● WHAT THIS TASK INVOLVES: Read the records below. Copy each line where the string "computer" occurs.

● DATA FOR ANALYSIS:
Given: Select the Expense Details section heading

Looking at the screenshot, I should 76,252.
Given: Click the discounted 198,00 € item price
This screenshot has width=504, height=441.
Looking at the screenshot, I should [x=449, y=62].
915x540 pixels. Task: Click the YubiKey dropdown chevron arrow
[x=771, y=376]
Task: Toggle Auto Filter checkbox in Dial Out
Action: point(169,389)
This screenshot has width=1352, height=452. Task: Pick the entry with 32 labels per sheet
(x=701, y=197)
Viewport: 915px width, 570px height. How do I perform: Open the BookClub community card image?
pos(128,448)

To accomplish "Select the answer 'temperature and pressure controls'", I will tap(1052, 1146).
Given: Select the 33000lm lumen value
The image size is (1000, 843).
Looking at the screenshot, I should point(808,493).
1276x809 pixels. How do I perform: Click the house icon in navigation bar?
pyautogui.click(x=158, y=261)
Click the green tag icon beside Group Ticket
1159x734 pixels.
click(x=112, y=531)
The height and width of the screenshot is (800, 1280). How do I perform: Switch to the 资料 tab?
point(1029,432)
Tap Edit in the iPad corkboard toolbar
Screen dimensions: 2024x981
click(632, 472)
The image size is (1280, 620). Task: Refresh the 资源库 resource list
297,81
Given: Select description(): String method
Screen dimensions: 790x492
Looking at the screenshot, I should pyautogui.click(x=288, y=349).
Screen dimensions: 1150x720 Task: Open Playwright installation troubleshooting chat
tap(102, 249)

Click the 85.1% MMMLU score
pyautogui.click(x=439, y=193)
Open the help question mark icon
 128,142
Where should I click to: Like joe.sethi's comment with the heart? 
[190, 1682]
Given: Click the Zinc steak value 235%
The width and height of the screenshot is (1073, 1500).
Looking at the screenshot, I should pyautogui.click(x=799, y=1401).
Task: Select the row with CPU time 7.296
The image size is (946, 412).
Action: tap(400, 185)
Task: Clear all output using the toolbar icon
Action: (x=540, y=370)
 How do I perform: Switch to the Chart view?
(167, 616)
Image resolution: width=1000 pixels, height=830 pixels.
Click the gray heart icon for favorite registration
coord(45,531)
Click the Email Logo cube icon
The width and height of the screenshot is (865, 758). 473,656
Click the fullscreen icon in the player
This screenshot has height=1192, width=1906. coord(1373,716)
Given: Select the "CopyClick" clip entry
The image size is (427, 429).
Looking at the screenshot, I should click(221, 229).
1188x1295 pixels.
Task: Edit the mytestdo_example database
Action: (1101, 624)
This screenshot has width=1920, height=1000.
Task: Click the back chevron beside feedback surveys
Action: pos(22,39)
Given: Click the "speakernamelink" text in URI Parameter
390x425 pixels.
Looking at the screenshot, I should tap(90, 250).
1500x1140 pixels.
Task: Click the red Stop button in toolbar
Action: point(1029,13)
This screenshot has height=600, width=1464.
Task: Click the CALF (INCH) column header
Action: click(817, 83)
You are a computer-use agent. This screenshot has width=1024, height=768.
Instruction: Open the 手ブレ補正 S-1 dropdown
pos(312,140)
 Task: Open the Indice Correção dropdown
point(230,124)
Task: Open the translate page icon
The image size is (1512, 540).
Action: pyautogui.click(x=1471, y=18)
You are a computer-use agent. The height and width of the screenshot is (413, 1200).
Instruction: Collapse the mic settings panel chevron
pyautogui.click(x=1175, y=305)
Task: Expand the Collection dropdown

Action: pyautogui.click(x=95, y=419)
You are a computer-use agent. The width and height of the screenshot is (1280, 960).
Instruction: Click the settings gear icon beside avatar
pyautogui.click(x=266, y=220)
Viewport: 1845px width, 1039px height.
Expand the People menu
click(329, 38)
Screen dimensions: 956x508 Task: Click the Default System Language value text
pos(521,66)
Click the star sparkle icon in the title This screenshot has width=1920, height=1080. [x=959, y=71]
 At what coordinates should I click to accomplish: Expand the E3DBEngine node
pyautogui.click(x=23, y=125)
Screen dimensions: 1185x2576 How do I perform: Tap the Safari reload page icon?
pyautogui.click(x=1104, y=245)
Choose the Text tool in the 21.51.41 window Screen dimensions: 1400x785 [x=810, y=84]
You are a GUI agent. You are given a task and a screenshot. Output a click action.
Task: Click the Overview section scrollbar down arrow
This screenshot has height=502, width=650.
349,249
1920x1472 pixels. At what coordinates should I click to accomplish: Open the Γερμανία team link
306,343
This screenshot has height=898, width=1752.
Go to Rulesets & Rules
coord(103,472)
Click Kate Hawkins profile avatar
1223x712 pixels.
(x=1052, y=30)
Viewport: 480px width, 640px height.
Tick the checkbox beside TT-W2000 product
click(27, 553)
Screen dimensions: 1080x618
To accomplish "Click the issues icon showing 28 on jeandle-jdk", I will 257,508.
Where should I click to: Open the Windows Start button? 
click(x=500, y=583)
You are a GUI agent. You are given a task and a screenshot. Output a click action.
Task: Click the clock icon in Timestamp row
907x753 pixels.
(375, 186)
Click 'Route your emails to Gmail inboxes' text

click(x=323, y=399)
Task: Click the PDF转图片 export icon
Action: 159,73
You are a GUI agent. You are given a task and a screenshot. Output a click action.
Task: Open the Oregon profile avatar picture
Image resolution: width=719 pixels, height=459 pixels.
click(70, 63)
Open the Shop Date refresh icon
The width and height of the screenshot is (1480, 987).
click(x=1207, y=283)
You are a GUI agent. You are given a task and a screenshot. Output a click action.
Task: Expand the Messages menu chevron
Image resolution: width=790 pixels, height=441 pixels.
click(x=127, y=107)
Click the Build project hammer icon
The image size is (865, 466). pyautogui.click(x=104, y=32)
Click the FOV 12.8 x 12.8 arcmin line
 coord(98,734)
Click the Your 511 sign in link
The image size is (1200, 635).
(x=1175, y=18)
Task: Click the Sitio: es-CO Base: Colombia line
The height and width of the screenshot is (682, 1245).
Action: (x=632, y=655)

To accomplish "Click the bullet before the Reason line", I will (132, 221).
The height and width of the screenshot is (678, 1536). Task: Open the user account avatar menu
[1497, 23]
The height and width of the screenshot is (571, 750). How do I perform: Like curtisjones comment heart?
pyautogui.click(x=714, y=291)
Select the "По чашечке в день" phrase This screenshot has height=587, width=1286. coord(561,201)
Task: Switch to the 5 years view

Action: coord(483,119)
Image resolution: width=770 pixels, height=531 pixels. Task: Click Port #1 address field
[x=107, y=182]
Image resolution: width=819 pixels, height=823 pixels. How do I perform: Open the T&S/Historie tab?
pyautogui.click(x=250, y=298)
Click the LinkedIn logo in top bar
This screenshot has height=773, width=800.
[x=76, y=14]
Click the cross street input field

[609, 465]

● YOUR SOLUTION:
You are a computer-use agent. This screenshot has width=1024, height=768.
You are a computer-use agent. The height and width of the screenshot is (413, 1200).
You are a computer-use agent. The width and height of the screenshot is (1280, 960).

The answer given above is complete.